**EXERCISE BRIEF**
Rewrite the lines from the one containing "You are a GUI" through the one containing "(x=880, y=1006)", changing "click action" to "tap action" and keeping everything else the same. Omit the pictures from your answer.

**DATASET ROWS**

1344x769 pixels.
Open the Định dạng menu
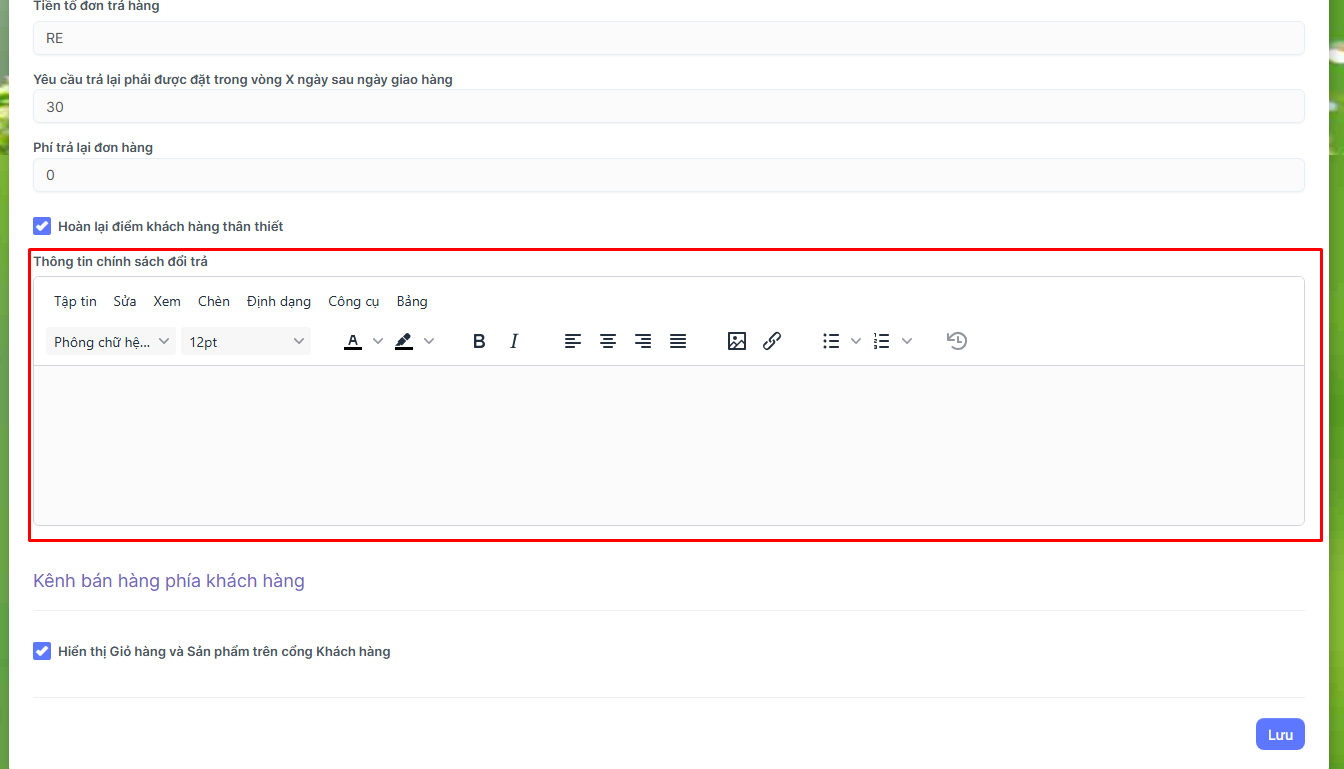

* * *

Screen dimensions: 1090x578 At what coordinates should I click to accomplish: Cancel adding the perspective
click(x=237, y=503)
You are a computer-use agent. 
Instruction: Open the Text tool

==

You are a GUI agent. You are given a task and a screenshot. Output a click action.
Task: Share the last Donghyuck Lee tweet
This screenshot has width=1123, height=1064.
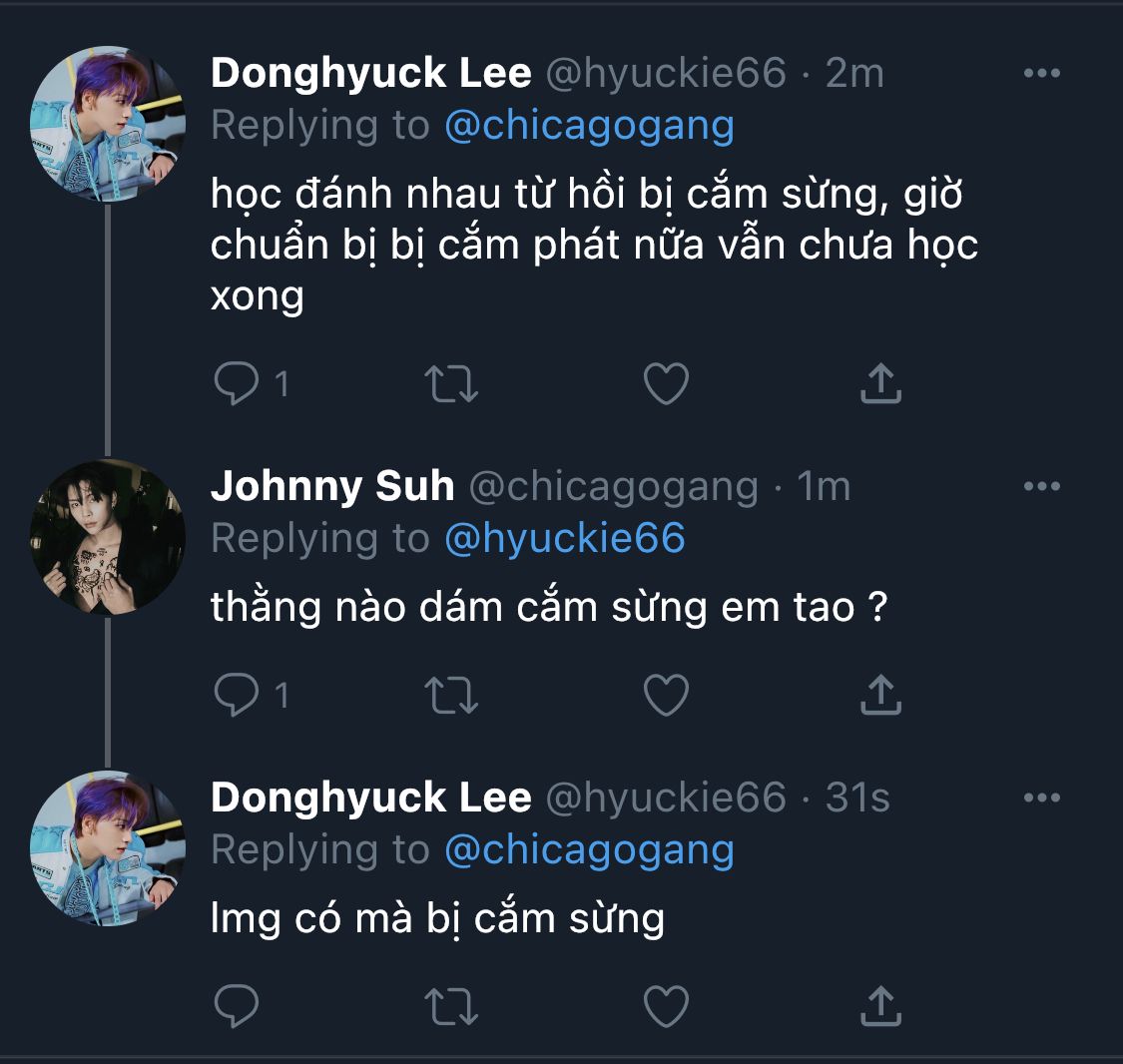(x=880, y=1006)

**RESPONSE TO THE EXERCISE**
You are a GUI agent. You are given a task and a screenshot. Output a tap action.
Task: Share the last Donghyuck Lee tweet
This screenshot has width=1123, height=1064.
(x=880, y=1006)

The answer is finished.